What part is confusing you?

- anonymous

every part...

- Nnesha

1st write those exponents rules on a piece of paper(or notebook)!!!!!!!!PLEASE!!!

- anonymous

ok

- anonymous

done

- Nnesha

no.

- anonymous

huh i meant done as in im done writing them down

- Nnesha

did you write all of them just in 2 minutes ?

- anonymous

yes i did ill show u

- Nnesha

nice
and then answer his/her question ^^^^
he/she will help you
good luck!

- anonymous

##### 1 Attachment

- anonymous

PLease excuse my handwriting

- Nnesha

looks good.

- anonymous

umm i guess she meant u had to help me @Calcmathlete

- anonymous

*thinking* -I'm to stupid for her-

- anonymous

Alright.
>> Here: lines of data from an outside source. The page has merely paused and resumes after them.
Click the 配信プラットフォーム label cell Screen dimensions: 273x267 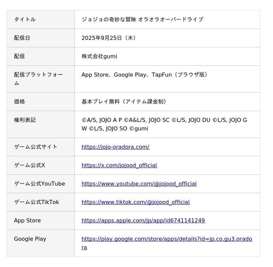(x=41, y=79)
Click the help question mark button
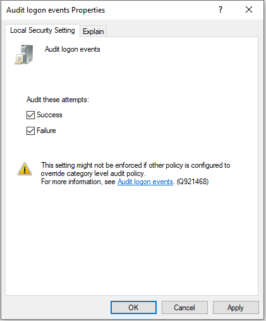The height and width of the screenshot is (321, 266). 221,9
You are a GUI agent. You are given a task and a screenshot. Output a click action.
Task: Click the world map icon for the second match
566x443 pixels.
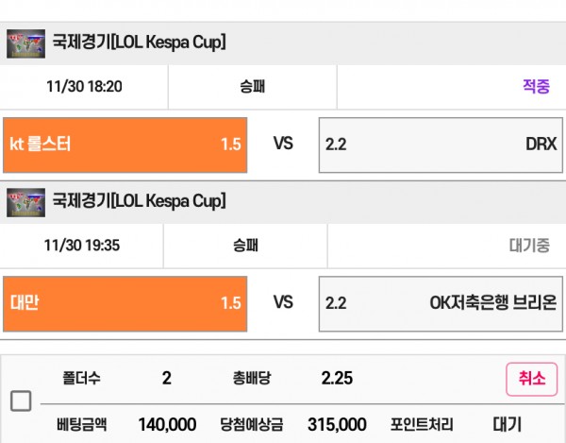coord(25,203)
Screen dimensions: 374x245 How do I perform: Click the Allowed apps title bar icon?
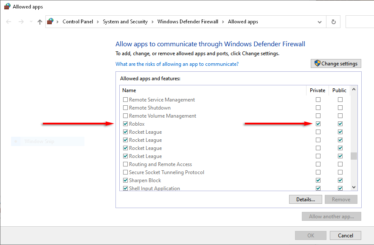7,6
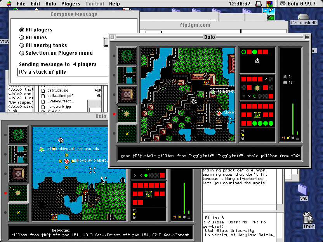323x242 pixels.
Task: Open the Players menu
Action: point(71,3)
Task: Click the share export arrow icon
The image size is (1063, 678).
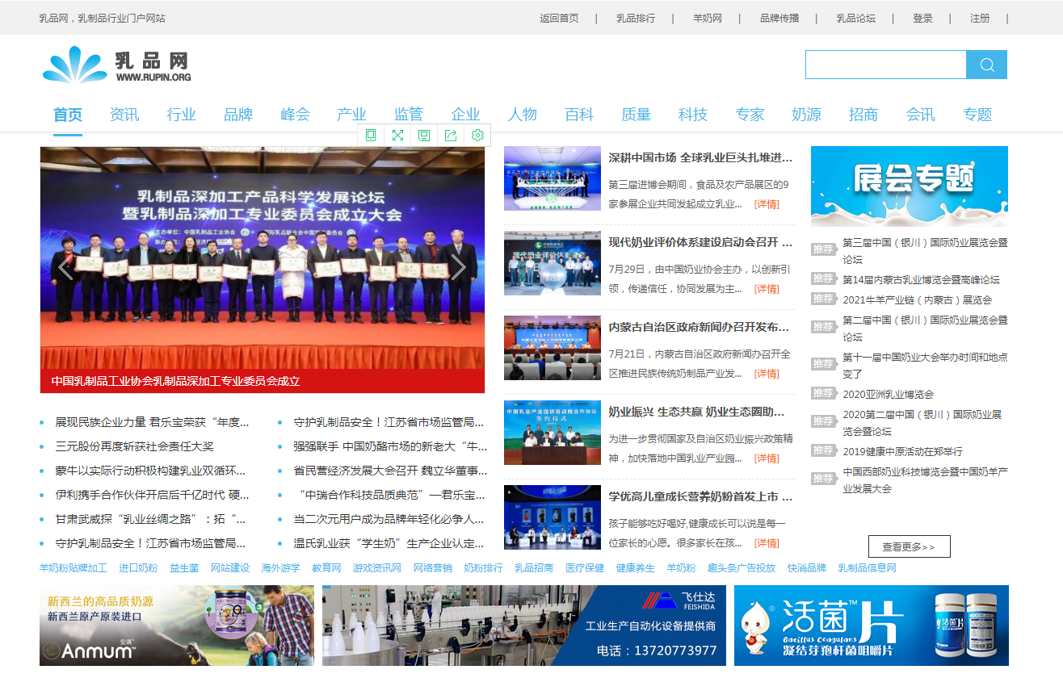Action: [451, 135]
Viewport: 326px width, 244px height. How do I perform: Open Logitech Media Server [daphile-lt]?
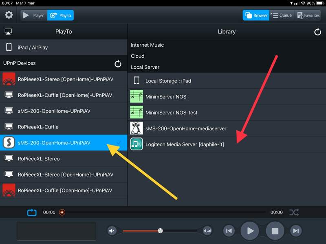184,144
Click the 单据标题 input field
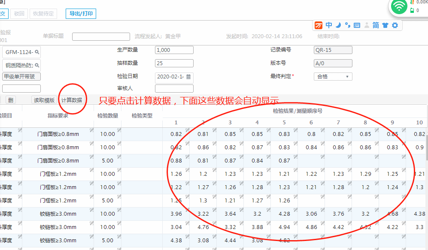The height and width of the screenshot is (250, 428). 101,36
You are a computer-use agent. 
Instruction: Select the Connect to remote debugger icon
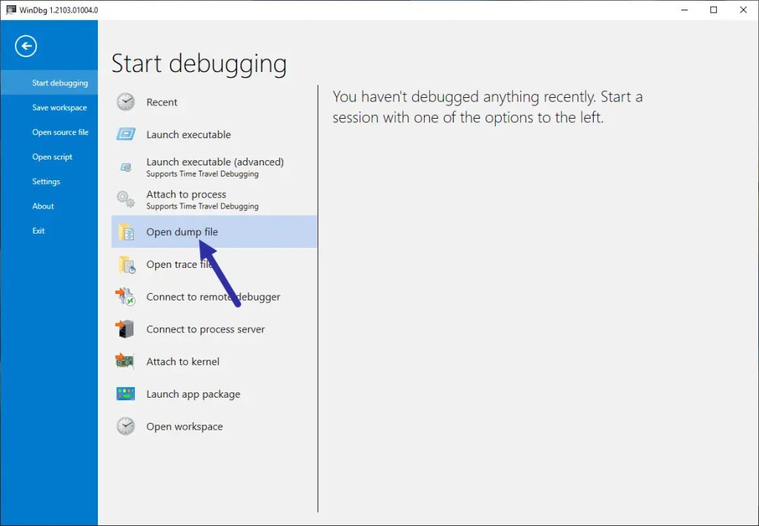click(x=126, y=297)
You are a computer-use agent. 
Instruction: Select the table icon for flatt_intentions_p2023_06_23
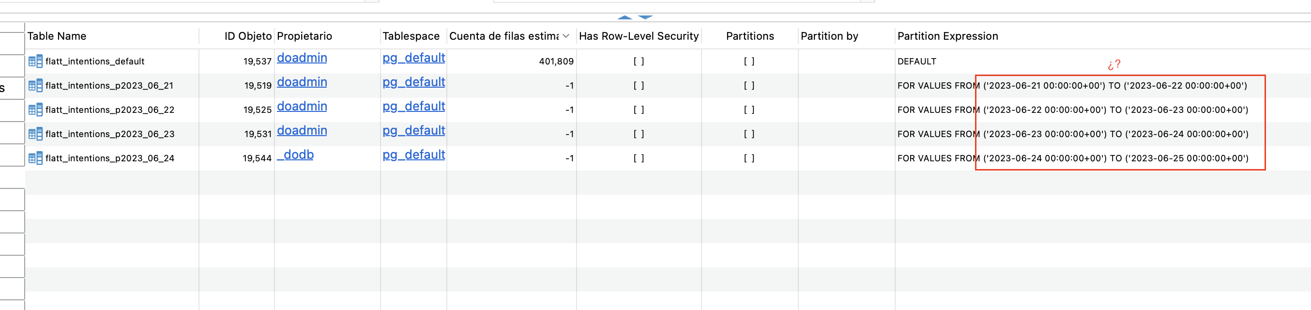pos(35,133)
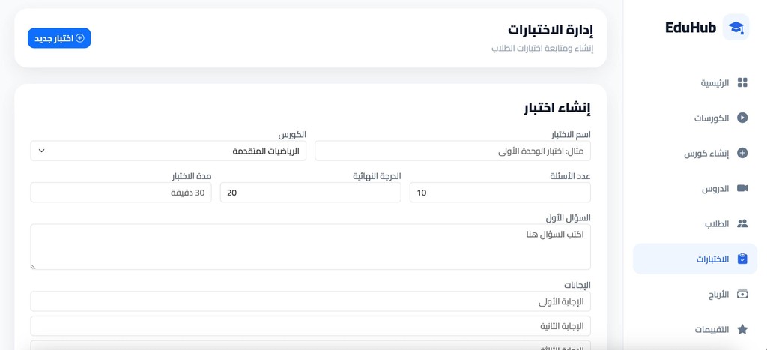Screen dimensions: 767x350
Task: Open the الكورس dropdown selector
Action: tap(169, 151)
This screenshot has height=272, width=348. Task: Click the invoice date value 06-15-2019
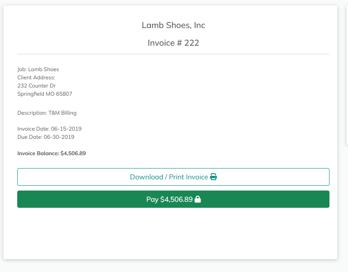click(x=66, y=129)
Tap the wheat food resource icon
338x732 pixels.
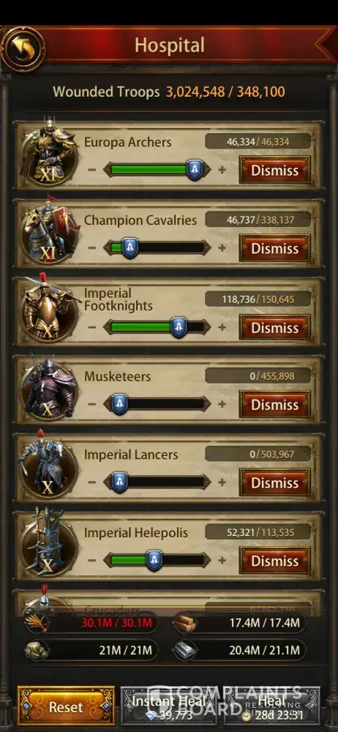point(37,623)
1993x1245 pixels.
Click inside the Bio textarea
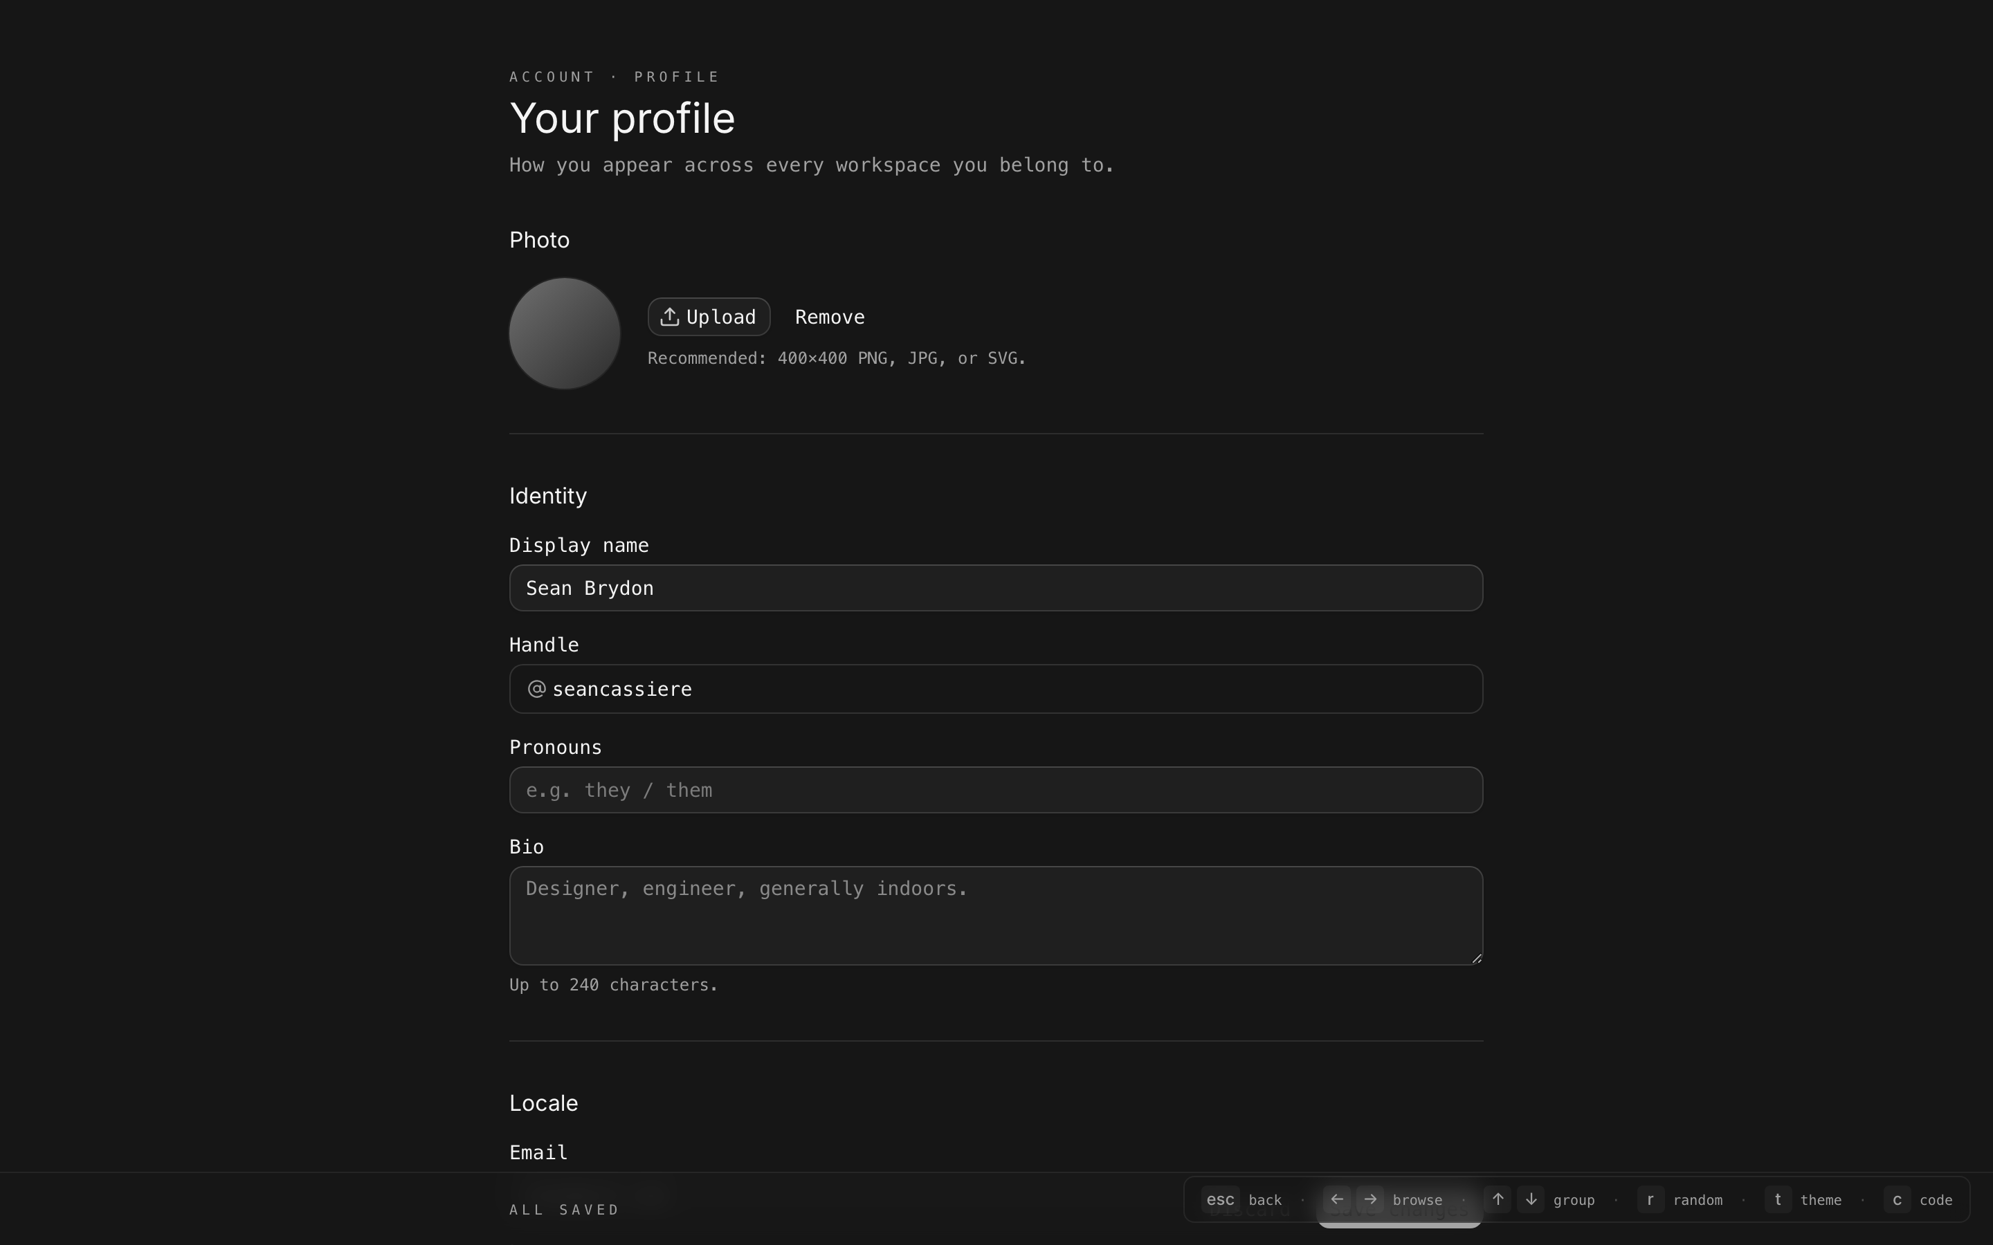click(996, 915)
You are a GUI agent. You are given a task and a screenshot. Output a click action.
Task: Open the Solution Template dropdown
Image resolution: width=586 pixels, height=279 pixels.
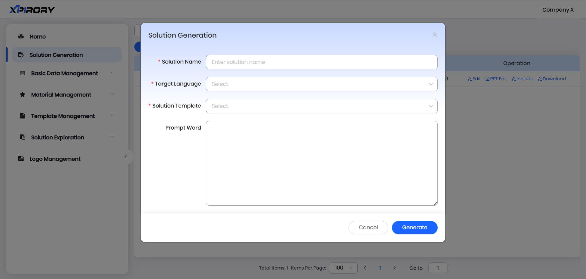point(322,106)
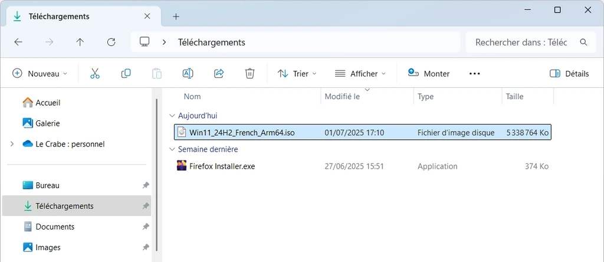
Task: Go up one folder level
Action: point(80,42)
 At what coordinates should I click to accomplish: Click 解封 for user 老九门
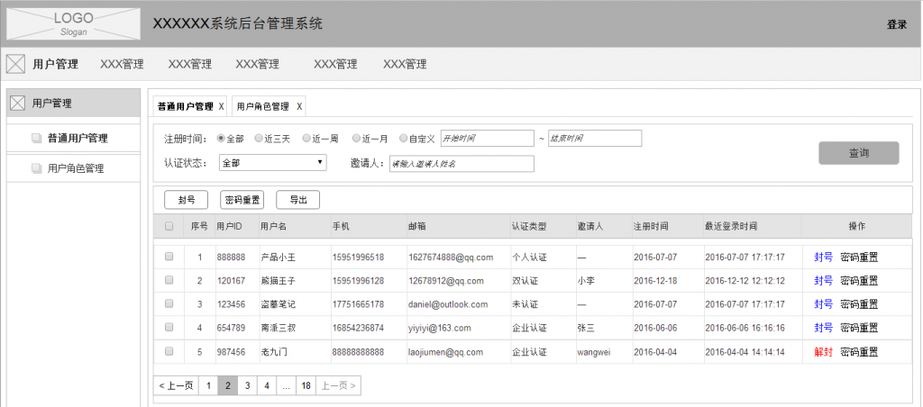822,351
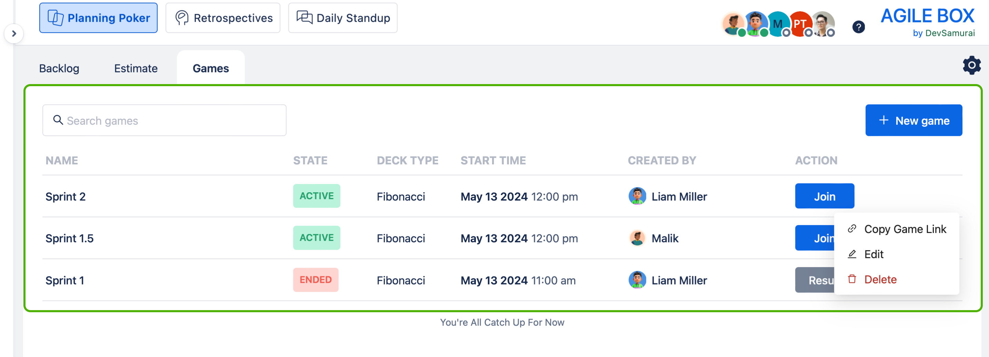The height and width of the screenshot is (357, 989).
Task: Choose Edit from the context menu
Action: (x=873, y=254)
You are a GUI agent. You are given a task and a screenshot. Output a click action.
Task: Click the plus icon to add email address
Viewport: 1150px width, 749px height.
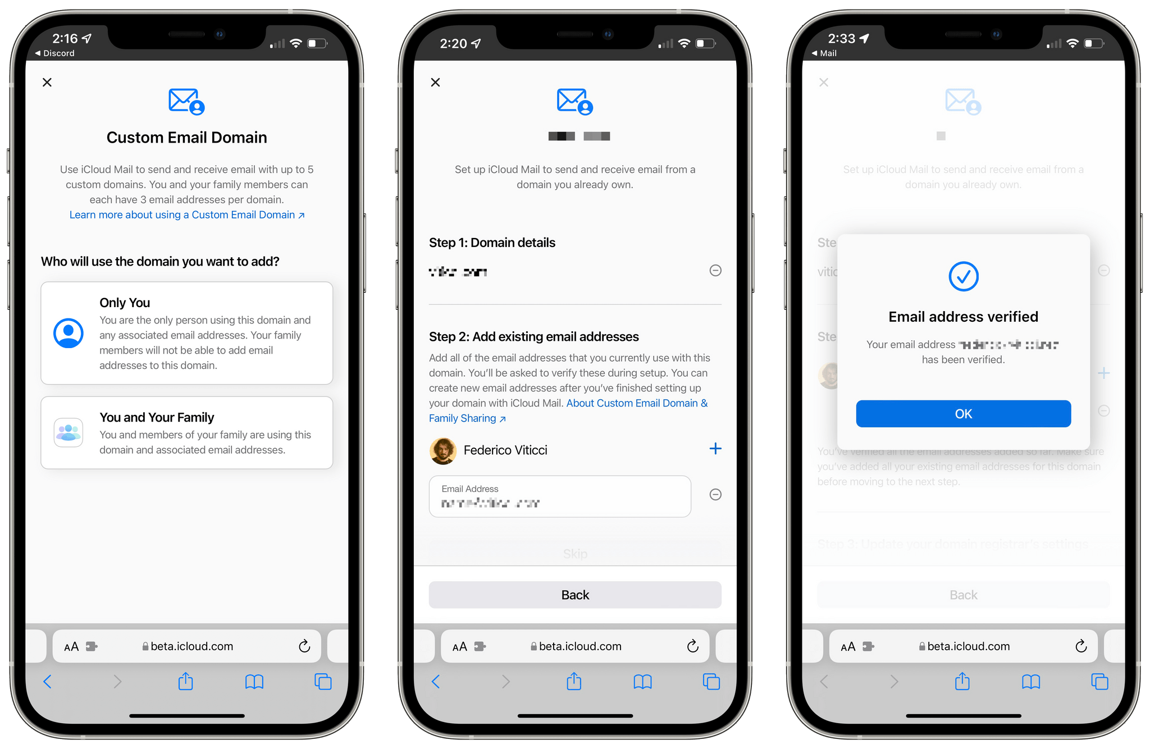(x=716, y=448)
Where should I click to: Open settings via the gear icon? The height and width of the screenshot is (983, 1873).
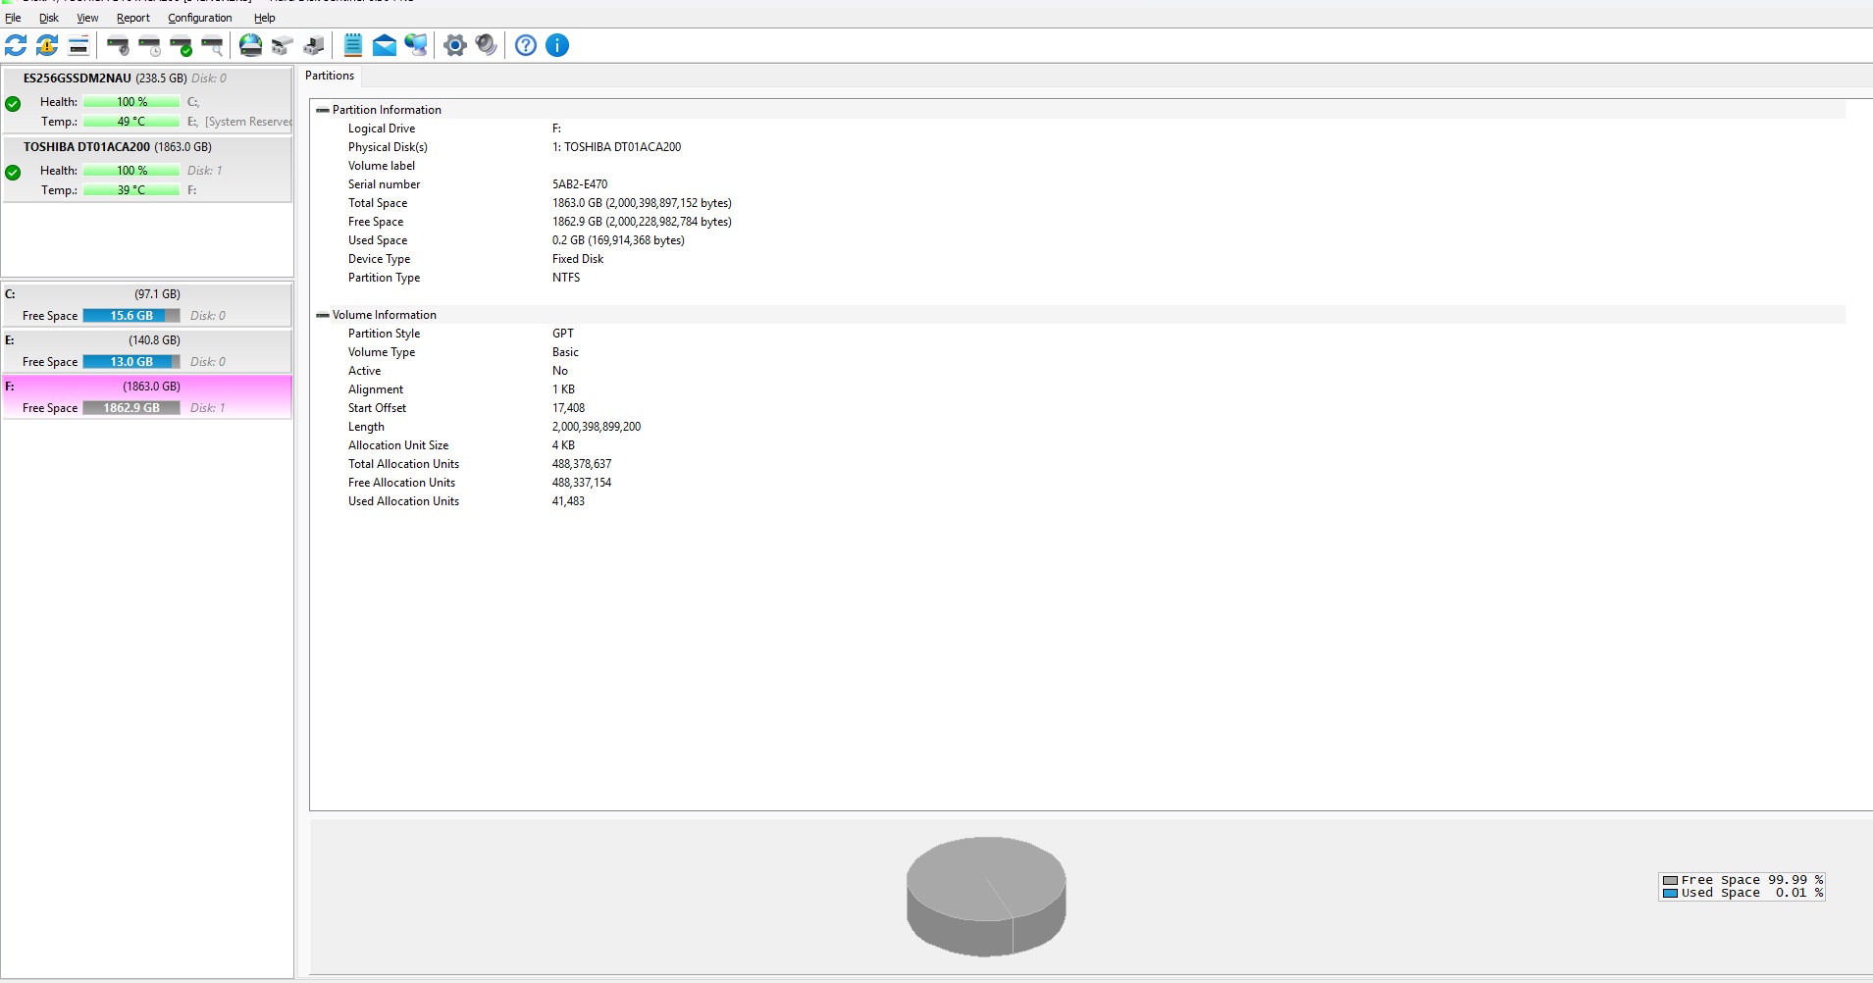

So, the first one. (\(a^b \times a^c = a^{b+c}\)). Let's do a smaller example so you can see what this means. \[2^3\times 2^2 = ?\]These numbers are small enough that we can do it by hand. \(2^3 = 8\) and \(2^2 = 4\), right? If we use this method, \(2^3\times2^2 = (8)\times(4) = 32\). However, if you notice, if we add the exponents instead, \(2^3 \times 2^2 = 2^{3 + 2} = 2^5 = 32\). Do you see what happened there?

- anonymous

yes

- anonymous

u did 2*2*2 which = 8 and then 2*2 which = 4 then u multiplied them and got 32

- anonymous

And if you're wondering why this works, think about it this way. When you have \(2^3\), what you're really doing is multiplying 2 by itself 3 times. So, \(2^3 = 2\times2\times2\). So, it should also make sense that \(2^3 \times2^2 = (2\times2\times2)\times(2\times2) = 2\times2\times2\times2\times2 = 2^5\) Does this part make sense?

- anonymous

yes

- anonymous

Ok. Let's work on the original problem then. Work on it little by little. The entire thing is \[\frac{9^8}{9^{-4}\times 9^{10}}\]So, let's work with the denominator first. Using what we did above (adding exponents), \(\large{9^{-4} \times9^{10}=9^{?}}\)

- anonymous

so would u subtract the exponents now or just multiply to get -40

- anonymous

Well, adding a negative number is subtracting, technically. If we follow what we did above, you would add (-4) to 10.

- anonymous

so 6

- anonymous

Yes. So, we can say that \(9^{-4}\times9^{10} = 9^6\). From there, plug it back in and move onto the second step. \[\frac{9^8}{9^{-4}\times9^{10}} \rightarrow\frac{9^8}{9^6}\]Here, we're dividing instead of multiplying. So, what would you do with the exponents now if we follow the fact that \(\frac{a^b}{a^c}=a^{b-c}\)?

- anonymous

In other words, \(\large{\frac{9^8}{9^6}=9^{?}}\)

- anonymous

umm do i just use the exponents like 8-6 or something

- anonymous

cuz thats 2 so that means its c

- anonymous

Yes. You're dividing, so you subtract the exponents. And yes, it is C. Good job.

- anonymous

Yay tysm!!!

- anonymous

I have 1 more question could u help me with it in a new post?

- anonymous

Sure.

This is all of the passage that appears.